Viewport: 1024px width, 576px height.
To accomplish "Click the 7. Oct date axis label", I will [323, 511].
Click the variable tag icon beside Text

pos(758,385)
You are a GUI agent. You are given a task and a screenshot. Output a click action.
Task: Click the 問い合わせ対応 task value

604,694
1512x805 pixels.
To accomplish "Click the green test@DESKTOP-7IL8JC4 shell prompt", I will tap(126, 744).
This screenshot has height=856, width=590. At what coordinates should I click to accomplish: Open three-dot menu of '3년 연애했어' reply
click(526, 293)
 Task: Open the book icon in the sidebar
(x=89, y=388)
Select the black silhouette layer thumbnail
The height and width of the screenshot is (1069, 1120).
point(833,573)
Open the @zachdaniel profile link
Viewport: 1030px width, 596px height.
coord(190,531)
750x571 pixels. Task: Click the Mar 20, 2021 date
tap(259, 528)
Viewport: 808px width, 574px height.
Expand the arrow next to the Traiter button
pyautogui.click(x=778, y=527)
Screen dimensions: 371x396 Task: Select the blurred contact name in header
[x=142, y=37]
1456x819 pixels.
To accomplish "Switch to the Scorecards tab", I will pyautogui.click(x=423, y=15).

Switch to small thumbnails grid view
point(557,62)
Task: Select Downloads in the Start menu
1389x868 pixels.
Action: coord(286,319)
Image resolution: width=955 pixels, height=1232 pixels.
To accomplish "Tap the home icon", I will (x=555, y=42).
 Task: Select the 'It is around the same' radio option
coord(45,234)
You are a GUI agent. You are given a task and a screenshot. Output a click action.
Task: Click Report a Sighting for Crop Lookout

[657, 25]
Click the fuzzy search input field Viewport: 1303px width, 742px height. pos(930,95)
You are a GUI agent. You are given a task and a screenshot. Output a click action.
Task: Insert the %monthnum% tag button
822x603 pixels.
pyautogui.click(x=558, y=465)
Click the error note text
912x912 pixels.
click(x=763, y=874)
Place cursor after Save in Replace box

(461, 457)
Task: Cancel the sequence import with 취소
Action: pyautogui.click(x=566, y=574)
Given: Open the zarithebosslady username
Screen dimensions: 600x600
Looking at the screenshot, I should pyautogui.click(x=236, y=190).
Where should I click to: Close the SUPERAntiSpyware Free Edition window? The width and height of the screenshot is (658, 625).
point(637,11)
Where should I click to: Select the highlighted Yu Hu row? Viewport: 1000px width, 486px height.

┄┄┄┄┄┄┄┄┄┄┄┄┄┄┄┄┄┄┄┄

§ **WRITTEN TASK**
Pull out every line of the data above that contains the string "icon" and list those lines.

§ **IN RESPONSE**
Click the variable tag icon beside Text
 Task: Open the book icon in the sidebar
To accomplish "Tap the home icon", I will (x=555, y=42).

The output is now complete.